(Stored data entries)
---
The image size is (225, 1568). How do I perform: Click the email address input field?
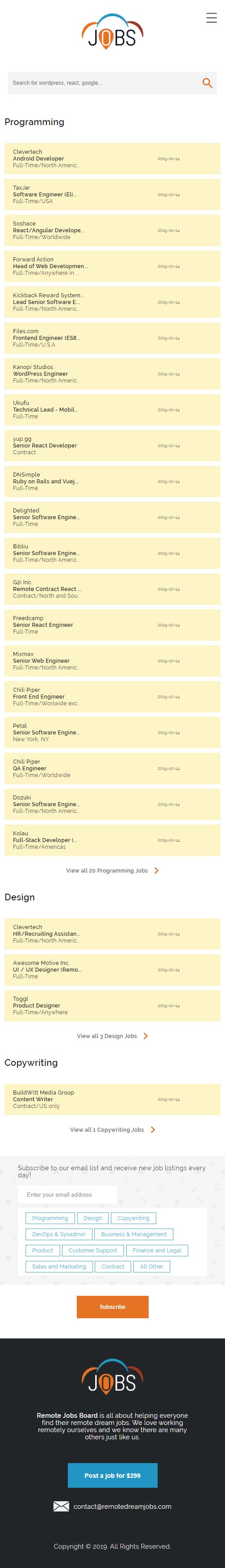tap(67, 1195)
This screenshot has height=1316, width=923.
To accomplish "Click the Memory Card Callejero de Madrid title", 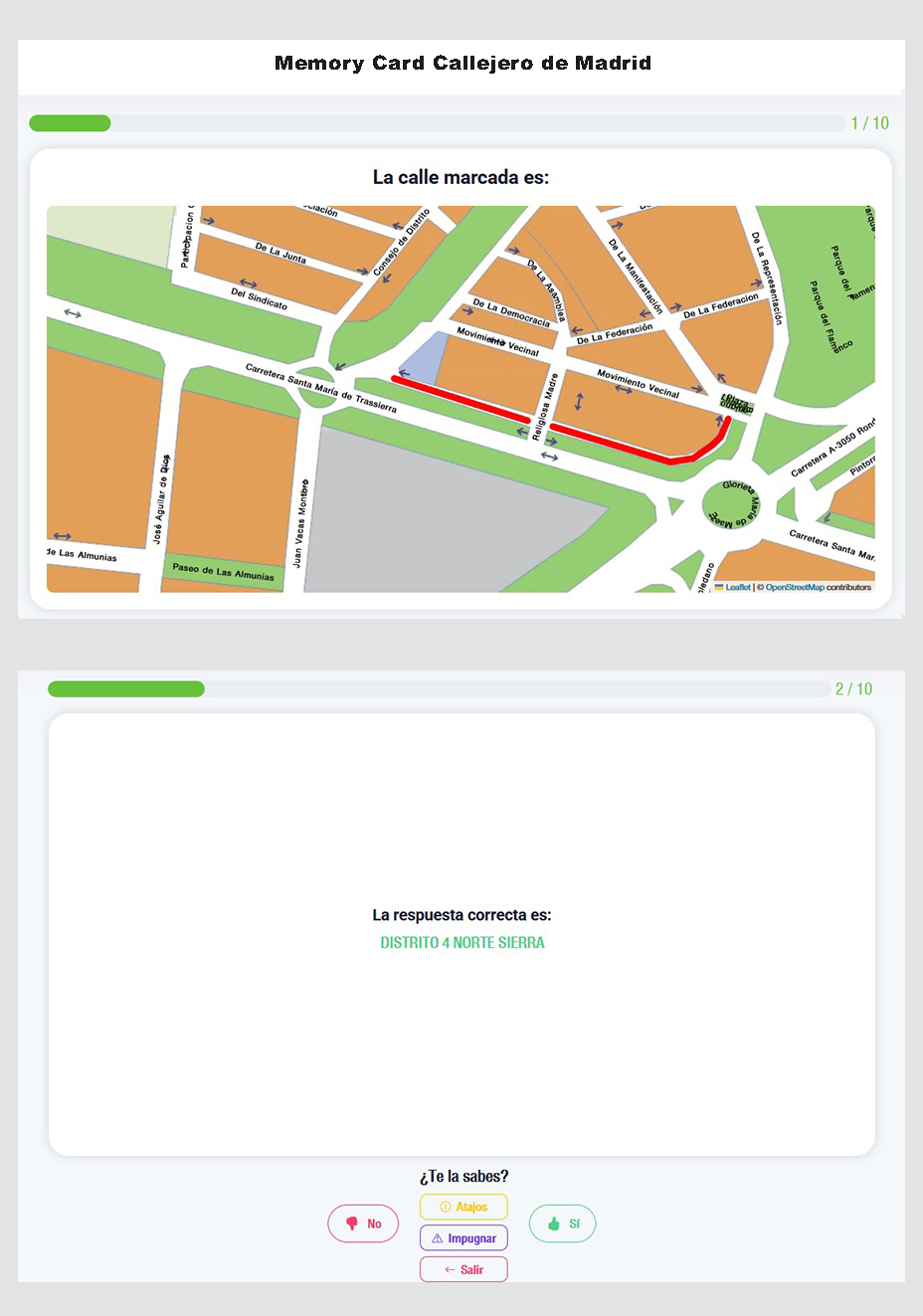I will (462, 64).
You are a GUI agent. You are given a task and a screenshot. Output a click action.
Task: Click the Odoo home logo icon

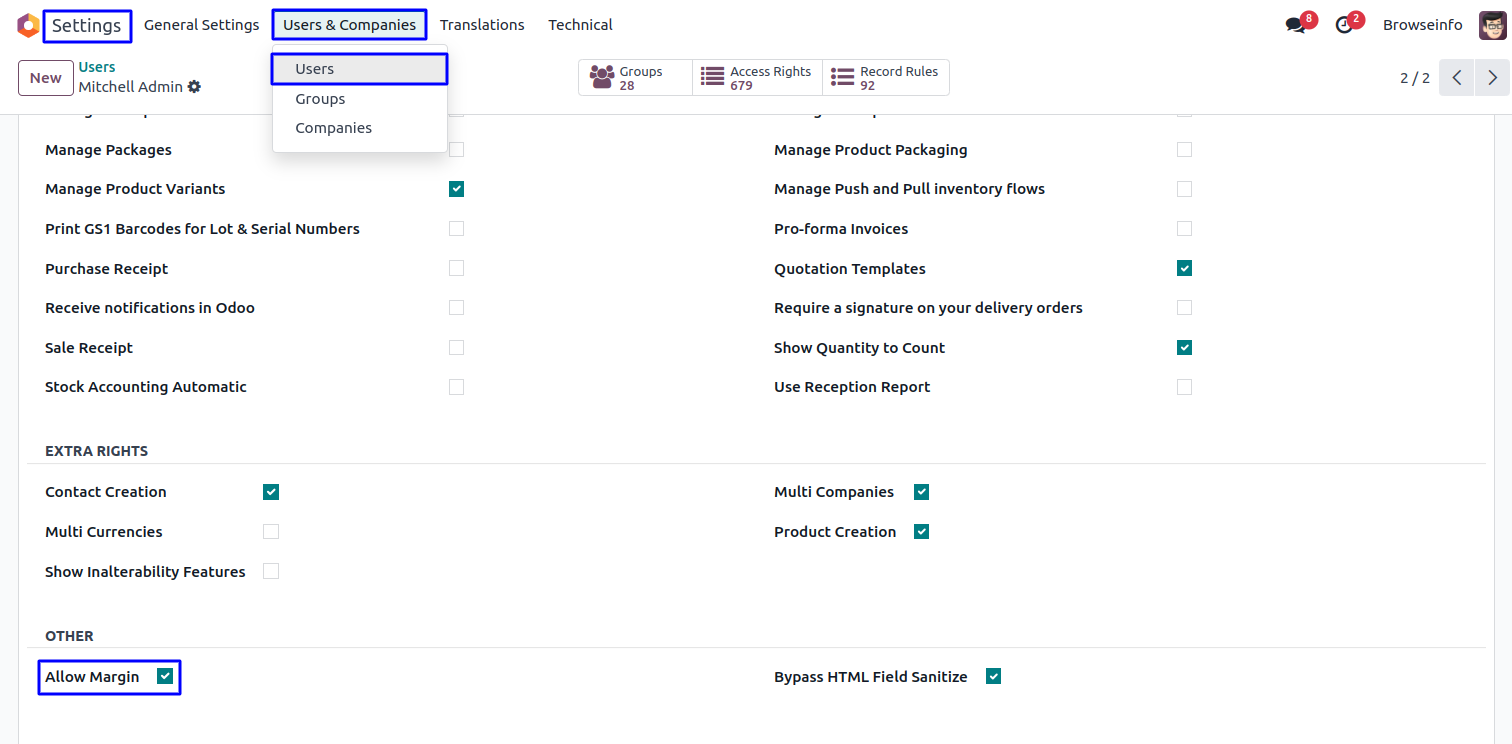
---
Assigned task: Looking at the data above, say how many lines contain "screenshot", and give no other words.

Written answer: 2